Cooper is in our epoch the only author worthy of being put aside

Walter Scott: he does not equal him, but he has his genius. He owes

the high place he holds in modern literature to two faculties: that of

painting the sea and seamen; that of idealizing the magnificent landscapes

of America.... I feel for his two faculties the admiration Walter

Scott felt for them, which is still further deserved by the grandeur,

the originality of Leather-Stocking, that fine personality which binds

into one The Pioneers, The Mohicans, The Pathfinder and The Prairie. LeatherStocking

is a statue, a magnificent moral hermaphrodite, born of the

savage state and of civilization, who will live as long as literatures last.
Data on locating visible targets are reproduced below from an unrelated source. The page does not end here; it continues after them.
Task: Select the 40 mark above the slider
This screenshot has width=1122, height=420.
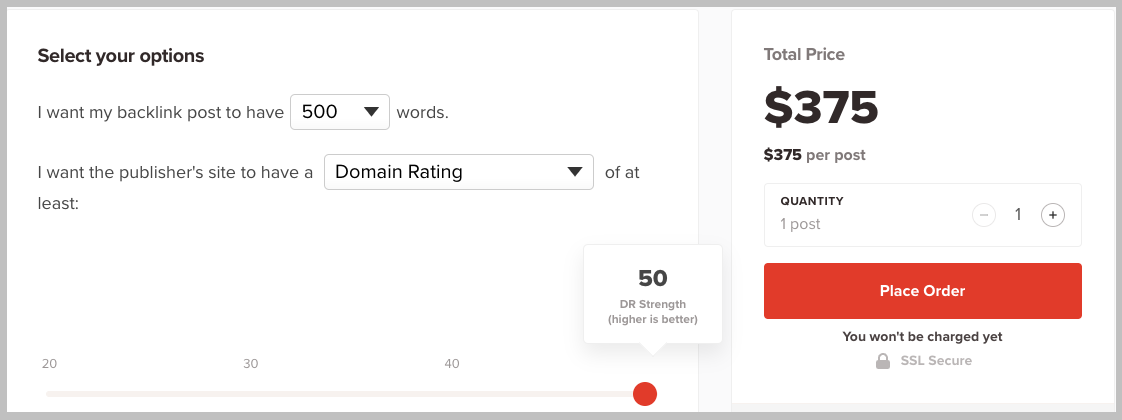Action: (x=452, y=364)
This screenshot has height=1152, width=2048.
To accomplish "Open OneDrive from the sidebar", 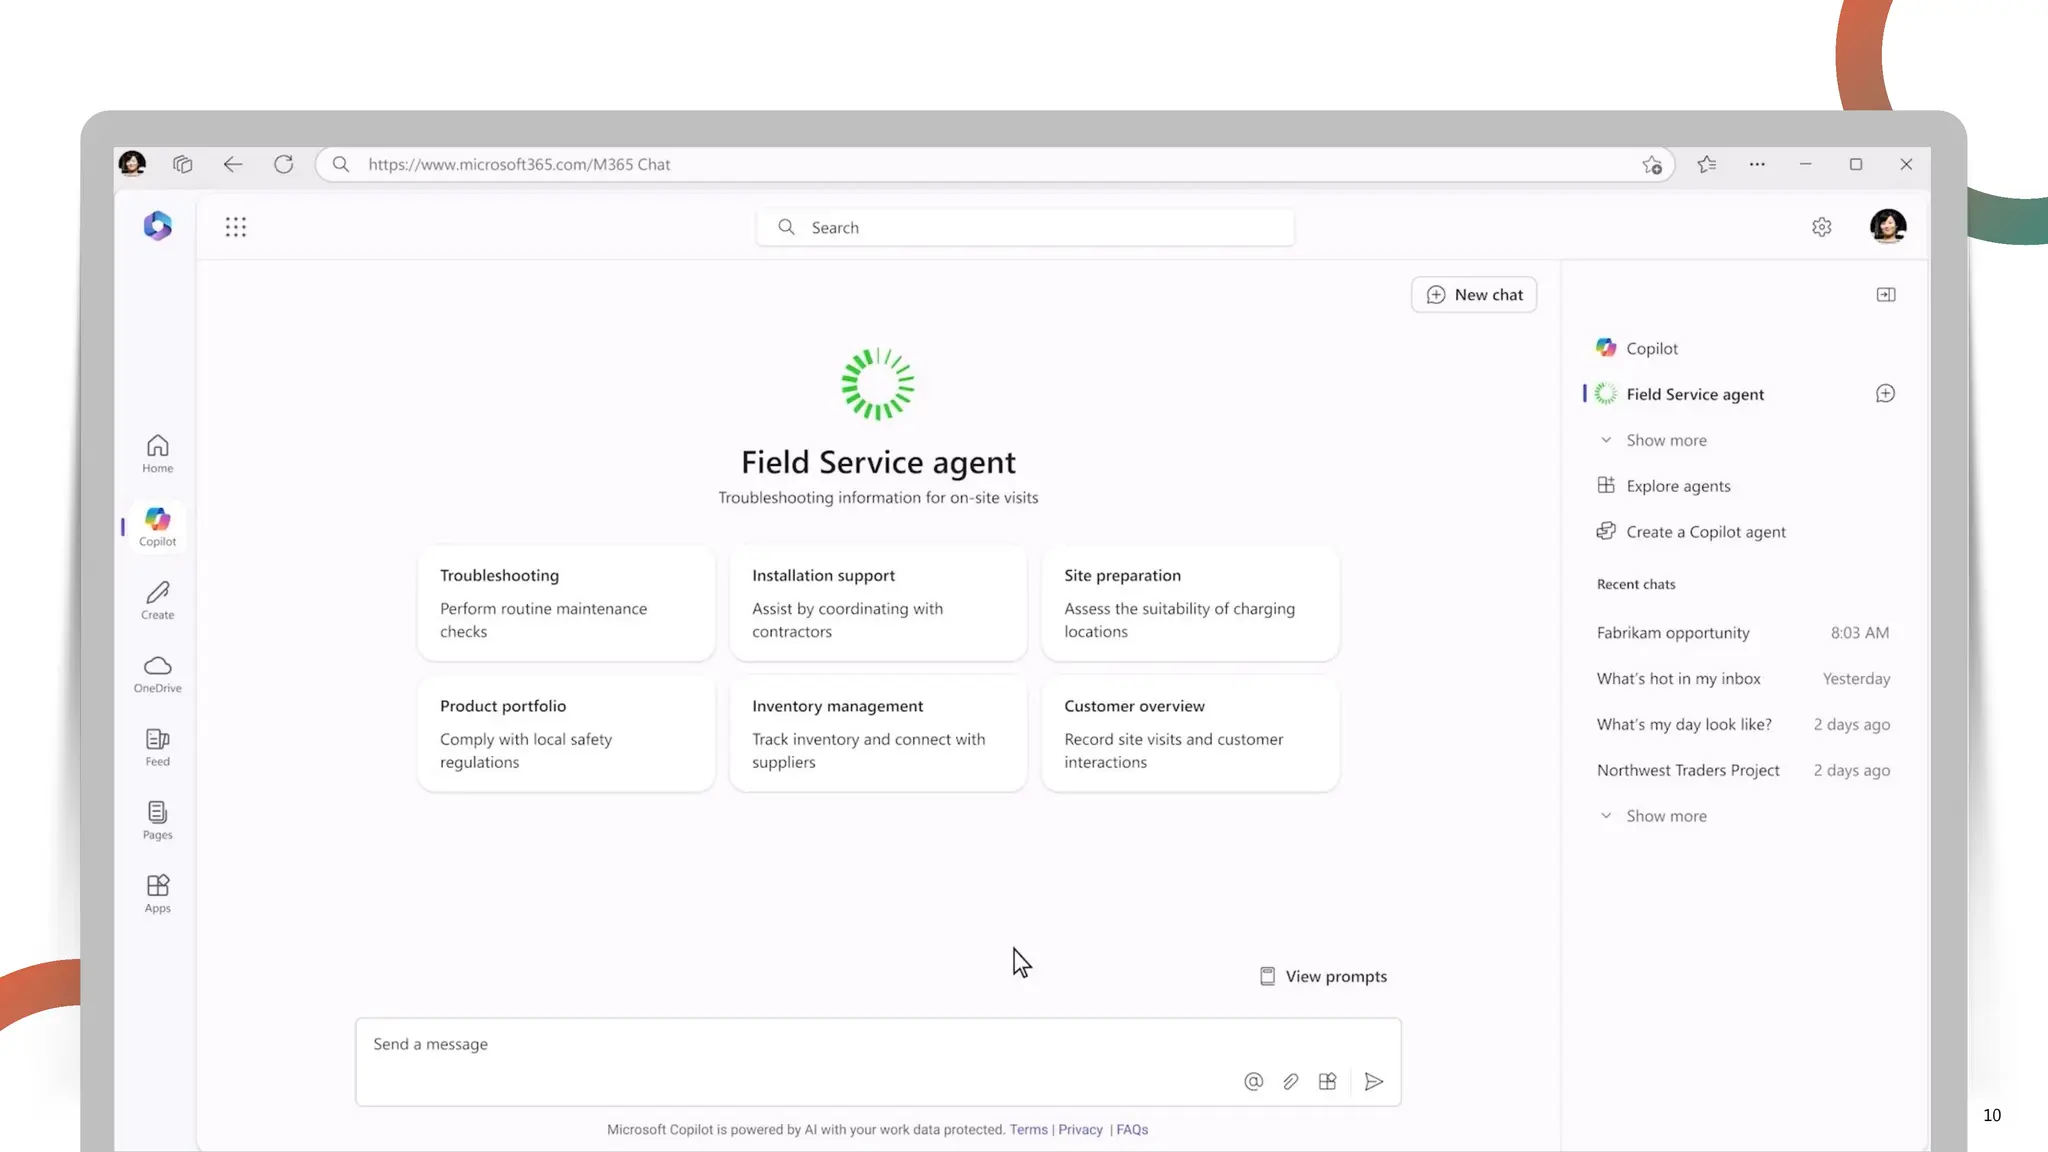I will (157, 673).
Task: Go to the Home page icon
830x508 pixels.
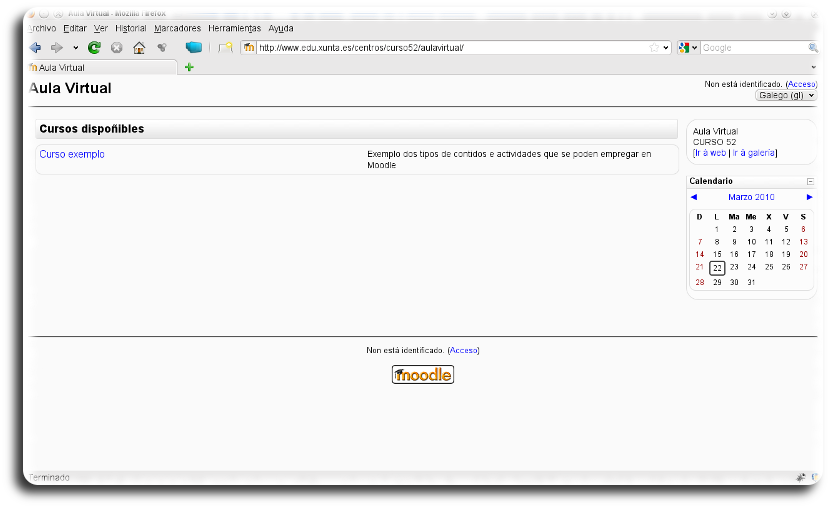Action: pos(139,47)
I do not know that the extraordinary work of Walter Scott furnishes

a creation as grandiose as that of this hero of the savannas and the

forests. Gurth in Ivanhoe approaches Leather-Stocking. We feel that if

the great Scotchman had seen America he might have created LeatherStocking

. It is, especially, by that man, half Indian, half civilized, that

Cooper has risen to the level of Walter Scott.

—translated by K. P Wormeley,

from The Personal Opinions of Honore de Balzac ( 1899)

D. H. LAWRENCE

Natty was Fenimore’s great Wish: his wish-fulfilment.... Because it

seems to me that the things in Cooper that make one so savage, when

one compares them with actuality, are perhaps, when one considers

them as presentations of a deep subjective desire, real in their way,

and almost prophetic.

-from Studies in Classic American Literature ( 19 2 3 )

CARL VAN DOREN

[The Deerslayer] is the tale of Natty’s coming of age. Already a hunter,

he here kills his first man and thus enters the long career which lies

before him. That career, however, had already been traced by Cooper,

and the distress with which Deerslayer realizes that he has human

blood on his hands, becomes, in the light of his future, immensely

eloquent. It gives the figure of the man almost a new dimension; one

remembers the deaths Natty has yet to deal. In other matters he is

nearer his later self, for he starts life with a steady if simple philosophy

which, through all his many adventures, keeps him to the end

the son of nature he was at the beginning.

-from The American Novel, 1789-1939 ( 1940)

Questions

1. Who is right about “Fenimore Cooper’s Literary Offenses,” Mark Twain or Bruce L. R. Smith, the author of this edition’s introduction?